Baby Help

Home > Other > Baby Help > Page 12
Baby Help Page 12

by Marilyn Reynolds


  “It’s one of these. Which one is the G?”

  “Right there!” she says, poking the G with her index finger. “See ’em?”

  “Yea! You’re so smart!”

  We both laugh and she works to make the G fit. I read a paragraph, and then see that she’s trying to put a Y next to the G. “No, look, Cheyenne. What comes next?”

  I start singing the song and she joins in. And we go through the routine all over again. It’s not the easiest way to read a book, one paragraph between puzzle letters, but I don’t want to be like some of those moms who dump their babies in front of any old TV program just to get them out of their hair. “Sesame Street,” or “Mr. Rogers,” or “Barney,” that’s okay. I know Cheyenne learned the alphabet song on “Sesame Street,” and she knows how to count to ten, too. That’s from “Sesame Street.” But I don’t plop her in front of junk TV.

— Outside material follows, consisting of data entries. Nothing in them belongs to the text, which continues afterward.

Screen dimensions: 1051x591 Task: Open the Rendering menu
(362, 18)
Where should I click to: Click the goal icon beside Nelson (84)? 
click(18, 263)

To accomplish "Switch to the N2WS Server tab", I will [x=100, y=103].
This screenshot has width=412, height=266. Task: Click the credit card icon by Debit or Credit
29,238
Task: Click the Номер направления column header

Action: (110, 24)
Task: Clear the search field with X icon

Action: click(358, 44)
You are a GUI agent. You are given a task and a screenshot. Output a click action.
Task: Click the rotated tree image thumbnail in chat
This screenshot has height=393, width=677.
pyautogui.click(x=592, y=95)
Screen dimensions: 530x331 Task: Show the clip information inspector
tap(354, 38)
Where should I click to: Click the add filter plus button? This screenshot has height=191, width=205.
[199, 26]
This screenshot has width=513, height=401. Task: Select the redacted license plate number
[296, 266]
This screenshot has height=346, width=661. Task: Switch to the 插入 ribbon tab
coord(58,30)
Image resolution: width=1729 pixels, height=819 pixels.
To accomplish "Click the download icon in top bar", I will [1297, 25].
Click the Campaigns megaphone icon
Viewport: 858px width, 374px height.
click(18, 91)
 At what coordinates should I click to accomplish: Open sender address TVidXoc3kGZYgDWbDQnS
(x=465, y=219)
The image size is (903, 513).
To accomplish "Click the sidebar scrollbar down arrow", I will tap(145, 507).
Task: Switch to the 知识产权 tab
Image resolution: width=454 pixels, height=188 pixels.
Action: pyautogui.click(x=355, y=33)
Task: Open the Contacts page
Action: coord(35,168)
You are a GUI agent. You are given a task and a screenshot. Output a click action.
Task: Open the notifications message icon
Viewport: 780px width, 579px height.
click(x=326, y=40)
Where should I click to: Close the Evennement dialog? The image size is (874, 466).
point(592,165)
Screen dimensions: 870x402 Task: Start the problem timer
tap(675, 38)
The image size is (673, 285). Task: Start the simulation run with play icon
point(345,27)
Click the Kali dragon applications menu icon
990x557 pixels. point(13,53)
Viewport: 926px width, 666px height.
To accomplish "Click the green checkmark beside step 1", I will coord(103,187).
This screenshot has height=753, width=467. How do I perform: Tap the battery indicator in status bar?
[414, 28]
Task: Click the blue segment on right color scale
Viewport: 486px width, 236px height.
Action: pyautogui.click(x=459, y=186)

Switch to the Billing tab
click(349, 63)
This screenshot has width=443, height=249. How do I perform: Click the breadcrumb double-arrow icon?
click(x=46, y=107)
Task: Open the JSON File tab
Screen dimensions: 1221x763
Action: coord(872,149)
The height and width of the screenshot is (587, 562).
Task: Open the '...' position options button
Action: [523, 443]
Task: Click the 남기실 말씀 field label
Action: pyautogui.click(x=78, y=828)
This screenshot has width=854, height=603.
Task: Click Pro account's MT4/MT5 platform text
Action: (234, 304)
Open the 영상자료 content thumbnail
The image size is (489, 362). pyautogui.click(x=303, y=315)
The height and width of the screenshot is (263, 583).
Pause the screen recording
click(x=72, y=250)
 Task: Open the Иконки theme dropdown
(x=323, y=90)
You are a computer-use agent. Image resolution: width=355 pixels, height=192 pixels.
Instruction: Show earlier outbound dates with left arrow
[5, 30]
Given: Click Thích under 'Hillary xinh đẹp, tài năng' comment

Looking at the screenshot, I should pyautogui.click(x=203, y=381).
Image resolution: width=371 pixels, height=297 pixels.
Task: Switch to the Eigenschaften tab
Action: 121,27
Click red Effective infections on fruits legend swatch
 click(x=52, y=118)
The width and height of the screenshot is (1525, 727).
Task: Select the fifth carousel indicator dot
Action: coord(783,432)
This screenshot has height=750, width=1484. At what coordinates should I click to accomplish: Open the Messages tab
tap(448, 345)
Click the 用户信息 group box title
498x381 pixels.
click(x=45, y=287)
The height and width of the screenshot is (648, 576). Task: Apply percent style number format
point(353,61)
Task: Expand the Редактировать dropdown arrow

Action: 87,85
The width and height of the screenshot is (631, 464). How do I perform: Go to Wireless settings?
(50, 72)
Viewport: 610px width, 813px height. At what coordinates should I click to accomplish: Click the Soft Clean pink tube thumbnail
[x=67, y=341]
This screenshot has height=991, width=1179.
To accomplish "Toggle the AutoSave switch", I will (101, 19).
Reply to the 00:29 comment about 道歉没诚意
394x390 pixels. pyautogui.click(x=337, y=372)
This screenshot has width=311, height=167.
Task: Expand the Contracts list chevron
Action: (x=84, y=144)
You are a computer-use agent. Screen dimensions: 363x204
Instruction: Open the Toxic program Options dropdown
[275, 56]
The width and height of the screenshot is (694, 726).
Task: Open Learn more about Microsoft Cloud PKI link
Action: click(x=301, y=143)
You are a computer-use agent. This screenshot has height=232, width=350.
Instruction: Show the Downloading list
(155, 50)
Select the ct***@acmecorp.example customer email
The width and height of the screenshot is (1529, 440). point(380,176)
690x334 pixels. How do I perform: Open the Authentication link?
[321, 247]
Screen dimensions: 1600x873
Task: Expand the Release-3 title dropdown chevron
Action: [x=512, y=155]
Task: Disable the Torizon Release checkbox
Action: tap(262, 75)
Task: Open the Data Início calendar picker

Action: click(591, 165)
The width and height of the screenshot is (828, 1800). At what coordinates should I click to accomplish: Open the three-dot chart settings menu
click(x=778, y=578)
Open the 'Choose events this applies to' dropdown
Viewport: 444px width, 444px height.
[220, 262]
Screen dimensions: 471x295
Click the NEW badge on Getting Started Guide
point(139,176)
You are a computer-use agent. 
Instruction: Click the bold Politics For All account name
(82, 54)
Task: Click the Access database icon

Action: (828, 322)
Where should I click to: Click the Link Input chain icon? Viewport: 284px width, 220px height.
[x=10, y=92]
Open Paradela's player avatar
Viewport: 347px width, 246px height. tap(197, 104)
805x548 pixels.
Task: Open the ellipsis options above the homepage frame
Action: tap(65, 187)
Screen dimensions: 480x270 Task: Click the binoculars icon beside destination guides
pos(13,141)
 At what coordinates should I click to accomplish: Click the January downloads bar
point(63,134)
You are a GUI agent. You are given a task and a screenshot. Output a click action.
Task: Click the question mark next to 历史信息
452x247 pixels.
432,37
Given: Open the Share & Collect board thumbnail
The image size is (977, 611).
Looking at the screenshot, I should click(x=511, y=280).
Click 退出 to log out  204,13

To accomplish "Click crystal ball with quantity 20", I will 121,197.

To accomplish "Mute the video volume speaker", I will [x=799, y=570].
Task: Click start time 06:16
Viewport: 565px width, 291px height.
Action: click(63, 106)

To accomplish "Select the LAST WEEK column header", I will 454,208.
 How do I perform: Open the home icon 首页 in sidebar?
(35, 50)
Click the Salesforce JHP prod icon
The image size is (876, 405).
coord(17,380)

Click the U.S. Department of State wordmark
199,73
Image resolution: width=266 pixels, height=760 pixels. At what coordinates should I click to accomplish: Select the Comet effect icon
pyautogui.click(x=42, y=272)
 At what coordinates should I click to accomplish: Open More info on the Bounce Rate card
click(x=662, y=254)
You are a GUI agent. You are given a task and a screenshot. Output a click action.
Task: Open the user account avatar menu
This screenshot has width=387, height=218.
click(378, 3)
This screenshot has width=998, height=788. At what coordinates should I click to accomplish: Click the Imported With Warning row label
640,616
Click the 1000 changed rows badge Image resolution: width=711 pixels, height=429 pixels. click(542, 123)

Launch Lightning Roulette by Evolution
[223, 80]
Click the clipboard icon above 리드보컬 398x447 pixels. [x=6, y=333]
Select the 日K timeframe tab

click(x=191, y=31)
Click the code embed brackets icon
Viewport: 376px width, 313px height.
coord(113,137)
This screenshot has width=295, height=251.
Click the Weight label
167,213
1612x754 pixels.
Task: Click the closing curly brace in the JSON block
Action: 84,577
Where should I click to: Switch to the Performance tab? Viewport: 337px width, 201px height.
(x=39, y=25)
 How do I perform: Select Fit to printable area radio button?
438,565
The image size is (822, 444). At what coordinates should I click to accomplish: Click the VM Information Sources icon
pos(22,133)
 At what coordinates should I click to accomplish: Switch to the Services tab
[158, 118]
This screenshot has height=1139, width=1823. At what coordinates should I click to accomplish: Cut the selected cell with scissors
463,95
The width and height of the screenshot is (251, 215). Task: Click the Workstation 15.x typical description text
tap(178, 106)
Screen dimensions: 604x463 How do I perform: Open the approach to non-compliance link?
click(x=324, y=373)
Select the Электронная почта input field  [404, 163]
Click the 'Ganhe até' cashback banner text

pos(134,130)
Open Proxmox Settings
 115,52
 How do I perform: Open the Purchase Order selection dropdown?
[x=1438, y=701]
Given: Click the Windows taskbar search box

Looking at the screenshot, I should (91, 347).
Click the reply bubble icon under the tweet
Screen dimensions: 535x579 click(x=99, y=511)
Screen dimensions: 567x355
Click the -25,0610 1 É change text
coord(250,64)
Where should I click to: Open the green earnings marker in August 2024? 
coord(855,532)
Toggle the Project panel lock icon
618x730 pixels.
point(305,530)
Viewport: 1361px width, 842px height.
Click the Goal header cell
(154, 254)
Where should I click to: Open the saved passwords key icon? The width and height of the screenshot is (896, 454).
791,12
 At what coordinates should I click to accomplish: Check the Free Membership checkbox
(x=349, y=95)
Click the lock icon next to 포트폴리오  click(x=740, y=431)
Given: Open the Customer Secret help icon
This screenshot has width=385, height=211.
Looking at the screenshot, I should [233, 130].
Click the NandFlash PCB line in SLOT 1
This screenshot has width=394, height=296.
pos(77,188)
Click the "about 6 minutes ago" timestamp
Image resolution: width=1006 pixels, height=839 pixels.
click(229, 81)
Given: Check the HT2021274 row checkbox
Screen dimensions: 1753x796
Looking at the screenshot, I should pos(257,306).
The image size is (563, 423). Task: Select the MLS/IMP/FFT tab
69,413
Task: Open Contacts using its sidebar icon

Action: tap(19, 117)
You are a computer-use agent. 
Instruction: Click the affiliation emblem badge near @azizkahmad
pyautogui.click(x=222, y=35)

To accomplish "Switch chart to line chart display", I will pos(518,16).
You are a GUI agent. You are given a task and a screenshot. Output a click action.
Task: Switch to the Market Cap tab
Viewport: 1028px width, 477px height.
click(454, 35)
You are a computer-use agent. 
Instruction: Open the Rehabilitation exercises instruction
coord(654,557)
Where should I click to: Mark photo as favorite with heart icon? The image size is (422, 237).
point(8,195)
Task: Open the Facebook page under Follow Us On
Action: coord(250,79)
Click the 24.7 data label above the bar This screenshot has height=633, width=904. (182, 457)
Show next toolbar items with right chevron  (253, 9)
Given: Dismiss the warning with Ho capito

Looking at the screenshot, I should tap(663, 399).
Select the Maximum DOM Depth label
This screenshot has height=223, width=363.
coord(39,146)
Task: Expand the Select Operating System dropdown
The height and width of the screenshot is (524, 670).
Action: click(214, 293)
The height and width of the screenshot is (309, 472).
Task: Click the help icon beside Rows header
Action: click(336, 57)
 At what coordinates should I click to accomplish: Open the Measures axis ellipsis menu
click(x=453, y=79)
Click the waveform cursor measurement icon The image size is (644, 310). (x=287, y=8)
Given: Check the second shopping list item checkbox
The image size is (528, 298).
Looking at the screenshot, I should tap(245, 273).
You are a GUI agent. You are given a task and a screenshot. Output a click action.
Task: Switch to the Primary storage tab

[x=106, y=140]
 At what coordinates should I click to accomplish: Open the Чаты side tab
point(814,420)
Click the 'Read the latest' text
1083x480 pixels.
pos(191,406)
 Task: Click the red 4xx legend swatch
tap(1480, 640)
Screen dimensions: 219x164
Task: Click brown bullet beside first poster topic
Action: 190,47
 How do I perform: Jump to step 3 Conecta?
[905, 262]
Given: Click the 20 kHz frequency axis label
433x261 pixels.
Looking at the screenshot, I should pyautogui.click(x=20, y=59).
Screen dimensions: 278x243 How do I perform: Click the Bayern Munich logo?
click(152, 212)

  It is after nine when Cheyenne is settled down, bathed and asleep. I pick up my book again. I’m only on page thirty-six, 210 pages to go and there’s a test on it Friday. I can’t tell yet, but I think I Know Why the Caged Bird Sings may end up being one of my book friends. I think it has more to say to me than Go Ask Alice did.

  Reading about how a “spirit-filled” woman knocked the preacher’s false teeth out in the middle of a sermon has me laugh­ing out loud. I’m thinking how Maya Angelou sure knows how to tell a funny story, when the phone rings. It’s probably another one of those mystery calls, but I answer anyway.

  “Hello?”

  “Melissa?”

  “Mom?”

  “What have you been doing?”

  “Do you want a whole year’s worth, or just today?” I say. I don’t mean for it to come out sarcastic, but it does.

  “In general,” she says.

  “Well, taking care of Cheyenne, going to school, keeping up with the laundry and housework, mainly that. What about you?”

  “I’m settling down.”

  “What do you mean?” I ask.

  “I’m tired of the circuit. I got on at Convention Center Ser­vices in L.A. You know, where Teresa works now. I want to stay in one place for a while.”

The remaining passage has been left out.